• [Material supplied]
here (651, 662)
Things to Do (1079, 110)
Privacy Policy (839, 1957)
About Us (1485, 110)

...

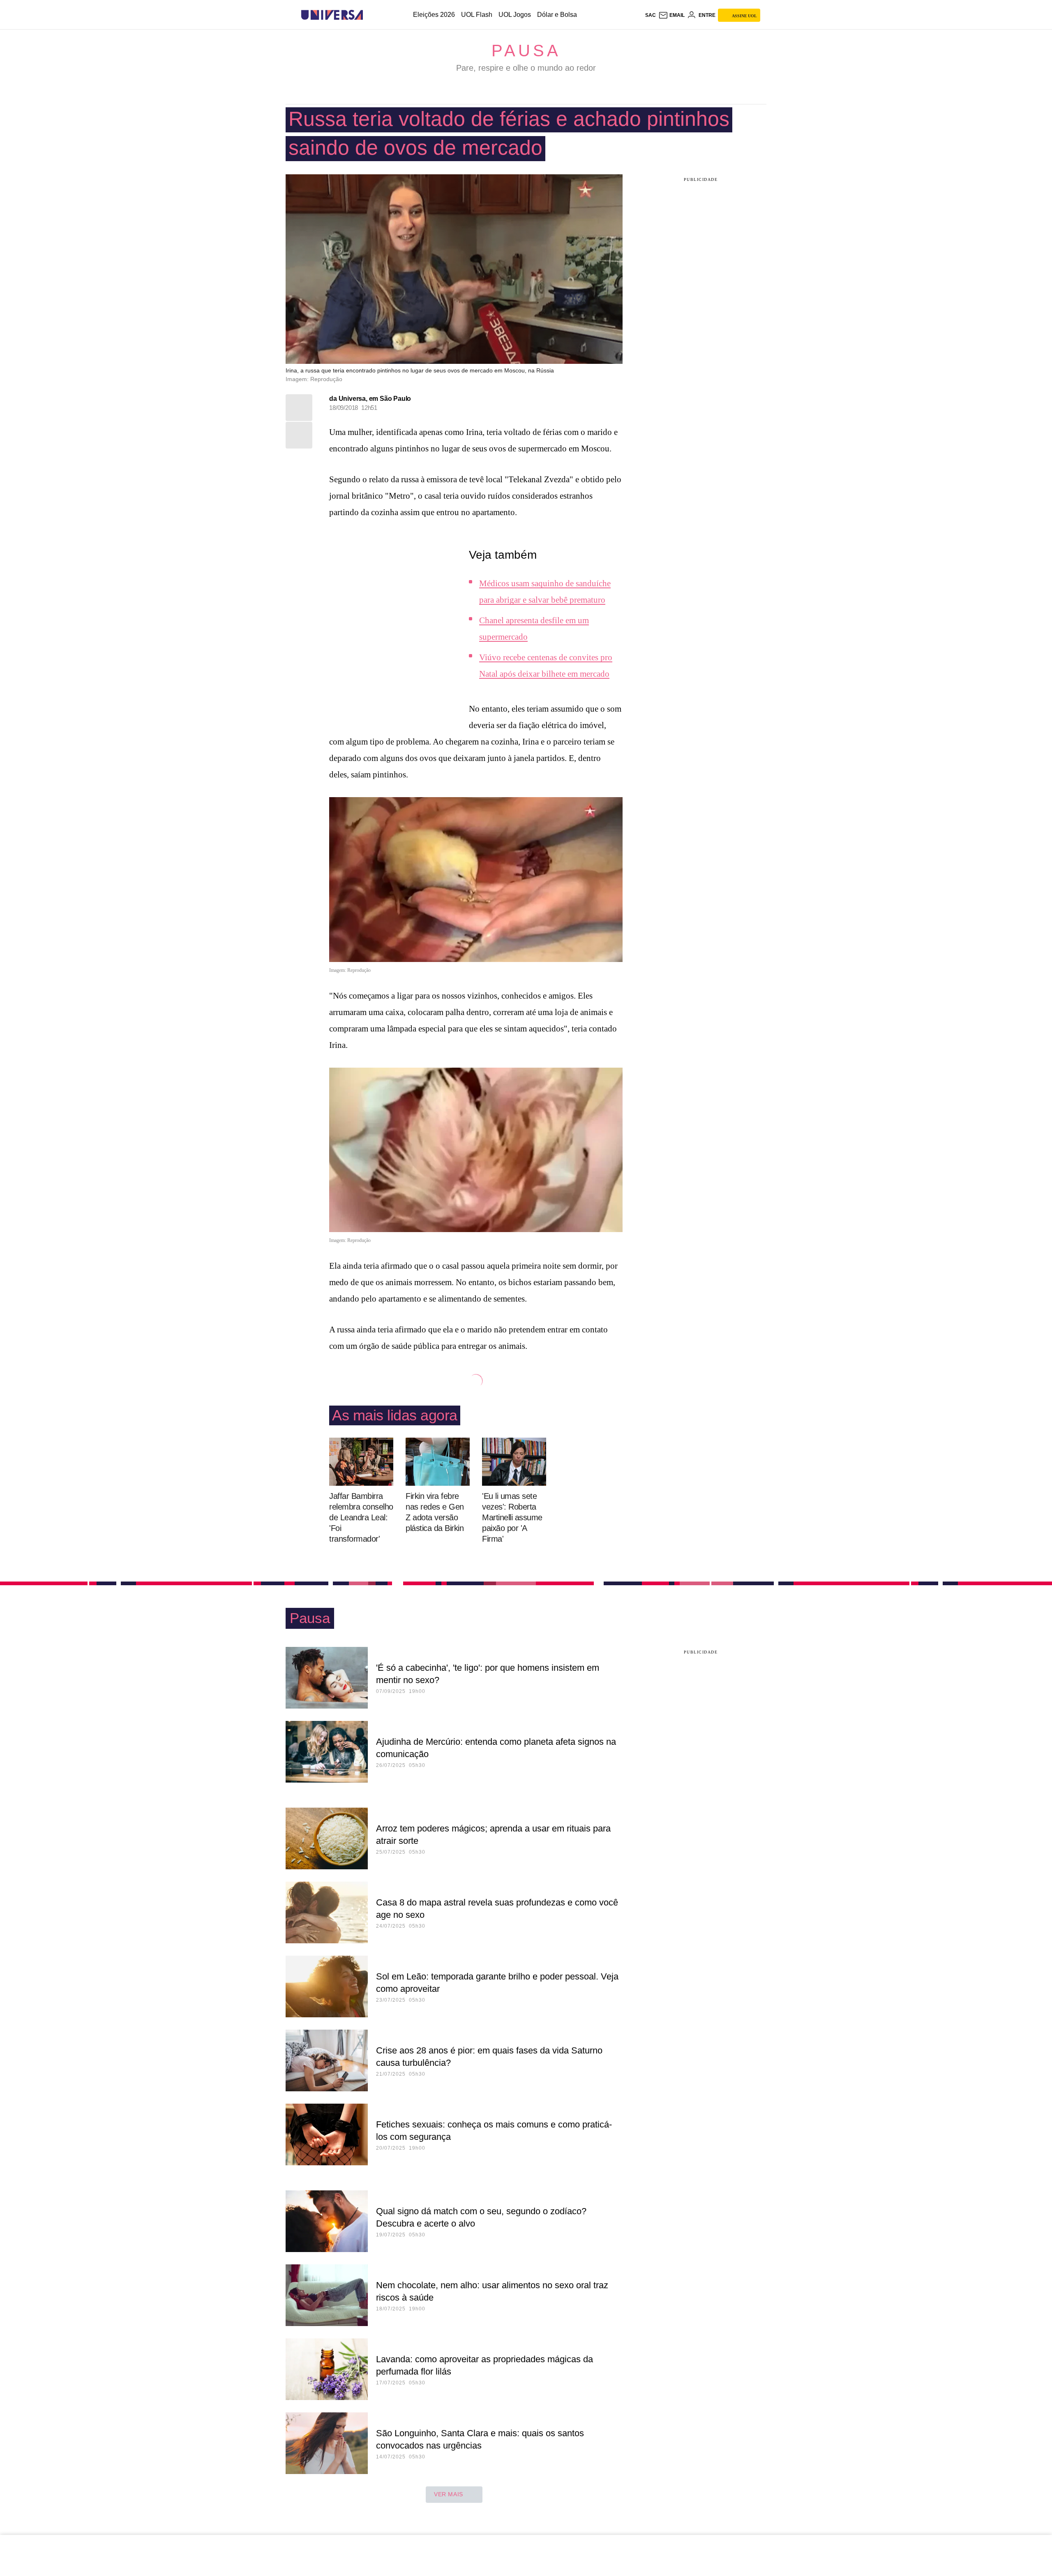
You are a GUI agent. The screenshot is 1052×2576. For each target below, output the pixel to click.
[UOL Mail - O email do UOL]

• [Task item] Given the records above, restate word for word only the lines starting at the one with "You are a GUI" and ending at the one with "[UOL Mail - O email do UOL]".

• [Task solution]
You are a GUI agent. The screenshot is 1052×2576. For each target below, output the pixel to click.
[UOL Mail - O email do UOL]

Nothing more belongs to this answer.